▶ _Exercise objective_: The exact lines of the listing, from its first through the line that contains "Task: Click the 6.16 percentage value", are to make up the answer, and pictures are to be left out.

▶ _Dataset extract_:
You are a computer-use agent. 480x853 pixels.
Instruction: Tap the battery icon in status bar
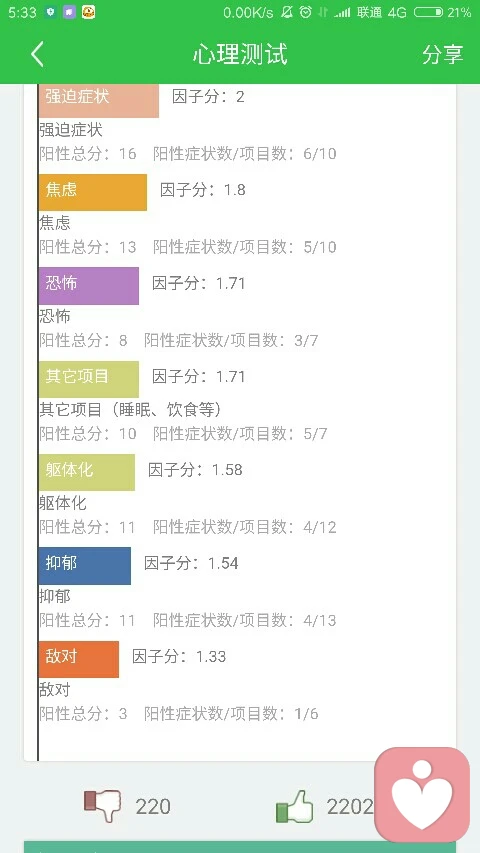tap(428, 12)

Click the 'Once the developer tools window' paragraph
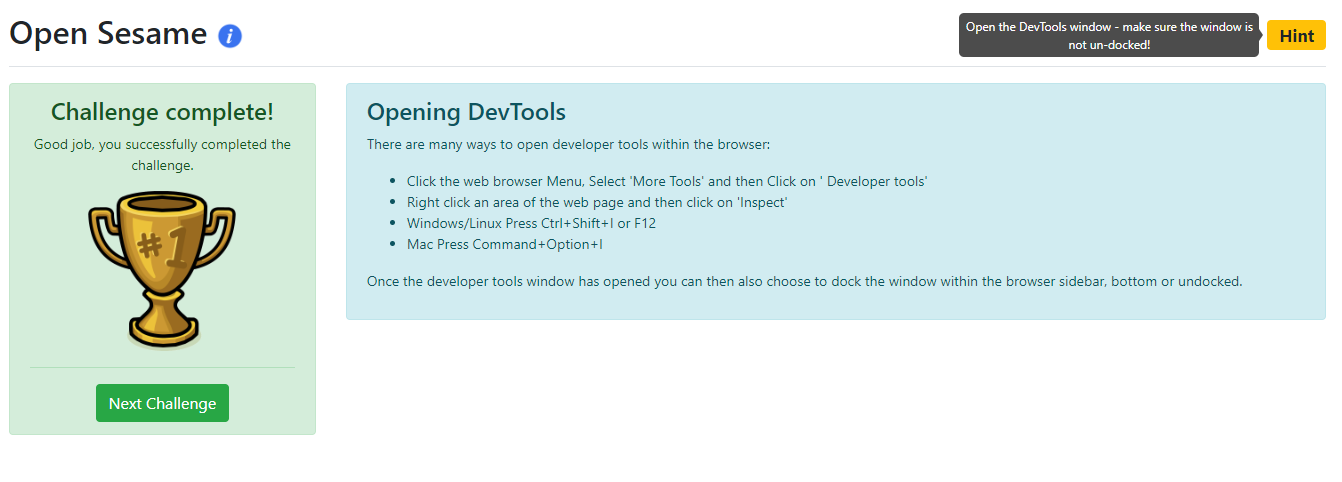tap(804, 281)
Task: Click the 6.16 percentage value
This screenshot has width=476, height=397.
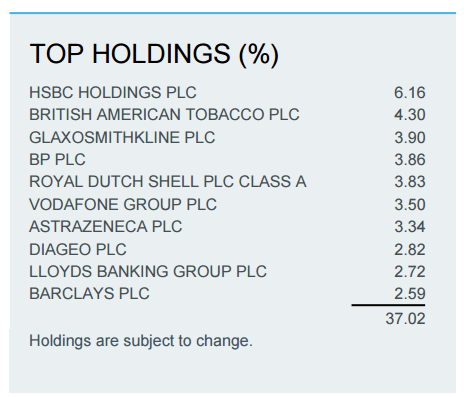Action: pyautogui.click(x=410, y=92)
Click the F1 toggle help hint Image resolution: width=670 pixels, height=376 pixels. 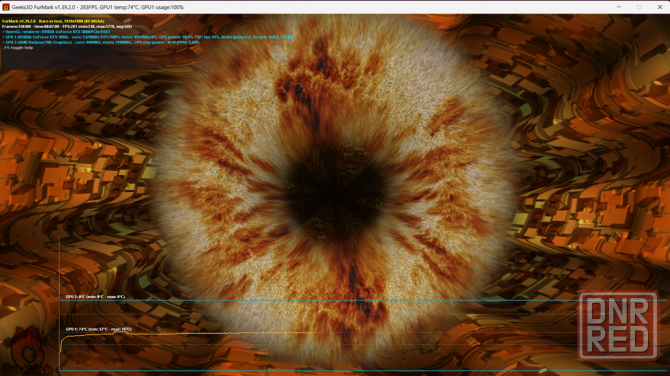pos(18,48)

▶ _Exercise result_:
You are a computer-use agent. 480x853 pixels.
Instruction: Tap the battery icon in status bar
tap(428, 12)

Click the 'Once the developer tools window' paragraph
tap(804, 281)
Task: Click the 6.16 percentage value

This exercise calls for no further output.